Exercise directions: Nothing below is to be printed except the lines between the line holding "Kemenag Alor Gelar" and the line holding "[Share] (553, 11)", inclusive, each exactly as it appears.

Exercise inputs:
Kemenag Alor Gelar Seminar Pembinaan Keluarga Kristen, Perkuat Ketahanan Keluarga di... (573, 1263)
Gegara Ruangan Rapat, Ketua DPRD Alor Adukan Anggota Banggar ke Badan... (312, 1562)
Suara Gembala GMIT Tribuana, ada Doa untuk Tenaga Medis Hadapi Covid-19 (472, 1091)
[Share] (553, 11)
--
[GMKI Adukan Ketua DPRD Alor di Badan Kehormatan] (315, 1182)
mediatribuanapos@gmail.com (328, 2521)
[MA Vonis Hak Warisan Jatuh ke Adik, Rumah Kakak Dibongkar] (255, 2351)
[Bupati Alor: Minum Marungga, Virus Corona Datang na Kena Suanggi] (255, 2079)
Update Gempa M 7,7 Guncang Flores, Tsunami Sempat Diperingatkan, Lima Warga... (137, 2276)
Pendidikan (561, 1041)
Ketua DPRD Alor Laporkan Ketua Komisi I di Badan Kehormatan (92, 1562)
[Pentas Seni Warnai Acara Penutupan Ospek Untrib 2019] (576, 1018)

Reply:
Kemenag Alor Gelar Seminar Pembinaan Keluarga Kristen, Perkuat Ketahanan Keluarga di... (573, 1263)
Gegara Ruangan Rapat, Ketua DPRD Alor Adukan Anggota Banggar ke Badan... (312, 1562)
Suara Gembala GMIT Tribuana, ada Doa untuk Tenaga Medis Hadapi Covid-19 (472, 1091)
[Share] (553, 11)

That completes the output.